States look to California’s blueprint for a post-Roe worldJanuary 25, 2023
SANTA BARBARA, Calif. — Nurses at the low-slung maze-like student health complex at the University of California, Santa Barbara work year-round to make sure the shelves of their in-house pharmacy remain stocked with antivirals, painkillers and antibiotics for the tens of thousands of students they serve.
This month, they were required to have two more drugs on hand: mifepristone and misoprostol — the regimen that induces an abortion.

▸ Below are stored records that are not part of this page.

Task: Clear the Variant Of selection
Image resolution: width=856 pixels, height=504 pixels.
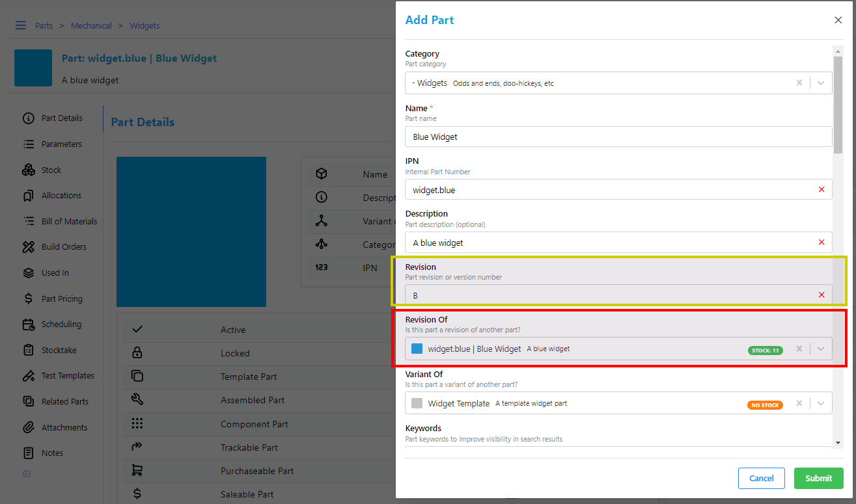Action: click(x=799, y=403)
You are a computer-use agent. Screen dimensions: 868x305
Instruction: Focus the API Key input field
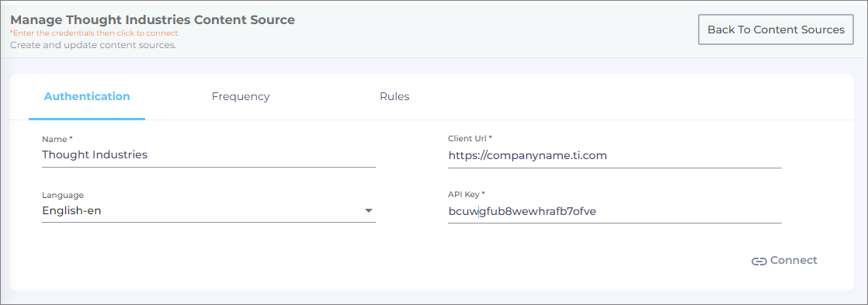614,211
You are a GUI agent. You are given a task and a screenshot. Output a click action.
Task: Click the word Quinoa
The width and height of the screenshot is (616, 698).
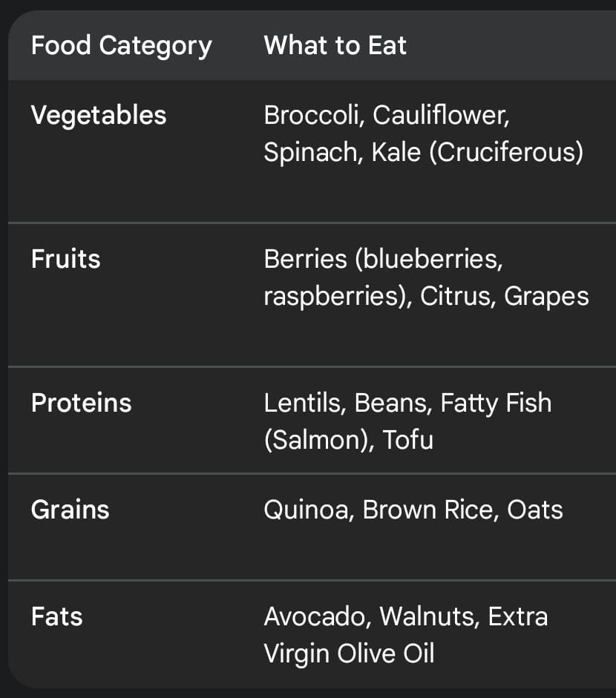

The first-in-the-nation mandate for student health centers to carry abortion pills is just one of more than a dozen new California policies that aim to make the state the nation’s leading haven for abortion rights. Now, Democrats are holding up California as a model as New York, Washington, Illinois and other blue states prepare to enact similar policies in 2023.
“People look to California for leadership, and in these dark moments, we want to be a bright light,” Democratic Attorney General Rob Bonta, who is already defending some of the new abortion-rights laws from legal challenges, said in an interview. “We made a menu of options that’s now publicly available for anyone. These laws are ready to be duplicated and replicated.”
Health workers at UCSB spent more than a year preparing to implement the program, and even began prescribing the pills last April, well ahead of the January deadline. They’ve written prescriptions for about 50 students so far.
“I believe abortion is health care, and it’s important to show students that it’s normal and something they should expect and demand,” said Kellie DeLozier, an OB-GYN at the student health center who is also an alumnus of the college.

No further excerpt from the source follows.